» WHAT THE TASK ASKS: Only the lines from the one containing "You are a computer-use agent. Viewport: 466px" through the end of the data below should be copied, each exactly as written and with both ends kept.
[INFORMATION SHOWN]
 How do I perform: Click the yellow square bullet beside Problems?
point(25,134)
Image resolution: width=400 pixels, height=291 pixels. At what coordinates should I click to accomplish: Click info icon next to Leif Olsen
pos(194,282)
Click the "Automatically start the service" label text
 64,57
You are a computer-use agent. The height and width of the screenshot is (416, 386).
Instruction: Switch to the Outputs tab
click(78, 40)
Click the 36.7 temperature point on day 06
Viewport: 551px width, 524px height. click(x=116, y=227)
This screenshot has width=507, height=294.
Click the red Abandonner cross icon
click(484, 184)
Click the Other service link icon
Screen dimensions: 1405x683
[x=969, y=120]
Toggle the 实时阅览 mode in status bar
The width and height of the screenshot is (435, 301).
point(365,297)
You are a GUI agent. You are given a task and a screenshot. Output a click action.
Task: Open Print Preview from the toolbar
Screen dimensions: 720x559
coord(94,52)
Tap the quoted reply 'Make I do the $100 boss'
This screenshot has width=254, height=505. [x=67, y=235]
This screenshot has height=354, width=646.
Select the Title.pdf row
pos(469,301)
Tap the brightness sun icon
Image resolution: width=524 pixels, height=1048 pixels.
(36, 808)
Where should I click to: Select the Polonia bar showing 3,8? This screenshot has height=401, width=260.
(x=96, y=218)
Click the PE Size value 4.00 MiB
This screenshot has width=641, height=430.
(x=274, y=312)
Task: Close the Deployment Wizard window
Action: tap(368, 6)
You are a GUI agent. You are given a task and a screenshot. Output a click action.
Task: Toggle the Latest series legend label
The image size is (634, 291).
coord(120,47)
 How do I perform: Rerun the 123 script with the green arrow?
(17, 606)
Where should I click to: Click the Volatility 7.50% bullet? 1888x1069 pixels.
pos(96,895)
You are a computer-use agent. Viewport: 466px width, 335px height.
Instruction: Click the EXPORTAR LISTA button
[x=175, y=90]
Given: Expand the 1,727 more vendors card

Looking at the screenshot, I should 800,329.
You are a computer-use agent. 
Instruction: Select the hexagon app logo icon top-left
[/INFORMATION SHOWN]
» SOLVED EXERCISE:
You are a computer-use agent. Viewport: 466px width, 335px height.
Instruction: Click the EXPORTAR LISTA button
[x=175, y=90]
Given: Expand the 1,727 more vendors card

Looking at the screenshot, I should 800,329.
You are a computer-use agent. 
Instruction: Select the hexagon app logo icon top-left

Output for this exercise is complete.